- _YOUR INSTRUCTIONS_: In the records that follow, show each line where the word "Mathe" is present.

- _RECORDS FOR THE EXERCISE_:
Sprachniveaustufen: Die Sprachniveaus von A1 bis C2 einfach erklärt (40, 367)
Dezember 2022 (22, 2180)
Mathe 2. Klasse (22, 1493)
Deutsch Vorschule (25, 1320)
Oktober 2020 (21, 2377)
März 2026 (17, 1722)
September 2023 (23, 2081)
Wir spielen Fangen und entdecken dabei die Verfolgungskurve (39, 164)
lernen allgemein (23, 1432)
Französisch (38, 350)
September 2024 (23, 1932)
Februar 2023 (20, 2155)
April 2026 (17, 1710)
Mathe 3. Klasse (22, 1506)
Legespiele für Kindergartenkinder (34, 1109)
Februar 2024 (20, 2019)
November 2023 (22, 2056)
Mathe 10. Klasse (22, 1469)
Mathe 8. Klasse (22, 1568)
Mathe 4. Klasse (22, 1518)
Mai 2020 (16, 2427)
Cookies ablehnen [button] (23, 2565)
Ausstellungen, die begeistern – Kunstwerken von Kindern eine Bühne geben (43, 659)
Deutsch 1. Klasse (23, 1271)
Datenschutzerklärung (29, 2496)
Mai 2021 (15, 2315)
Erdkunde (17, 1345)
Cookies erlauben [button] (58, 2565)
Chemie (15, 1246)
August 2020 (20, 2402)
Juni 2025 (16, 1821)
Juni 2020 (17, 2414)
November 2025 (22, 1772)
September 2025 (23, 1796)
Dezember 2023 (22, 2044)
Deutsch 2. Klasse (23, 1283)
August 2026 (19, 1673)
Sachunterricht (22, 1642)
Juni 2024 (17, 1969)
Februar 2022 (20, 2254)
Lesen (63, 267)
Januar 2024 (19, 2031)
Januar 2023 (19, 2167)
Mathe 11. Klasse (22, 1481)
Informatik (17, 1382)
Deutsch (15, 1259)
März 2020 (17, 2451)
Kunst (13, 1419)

- _TASK RESPONSE_:
Mathe 2. Klasse (22, 1493)
Mathe 3. Klasse (22, 1506)
Mathe 10. Klasse (22, 1469)
Mathe 8. Klasse (22, 1568)
Mathe 4. Klasse (22, 1518)
Mathe 11. Klasse (22, 1481)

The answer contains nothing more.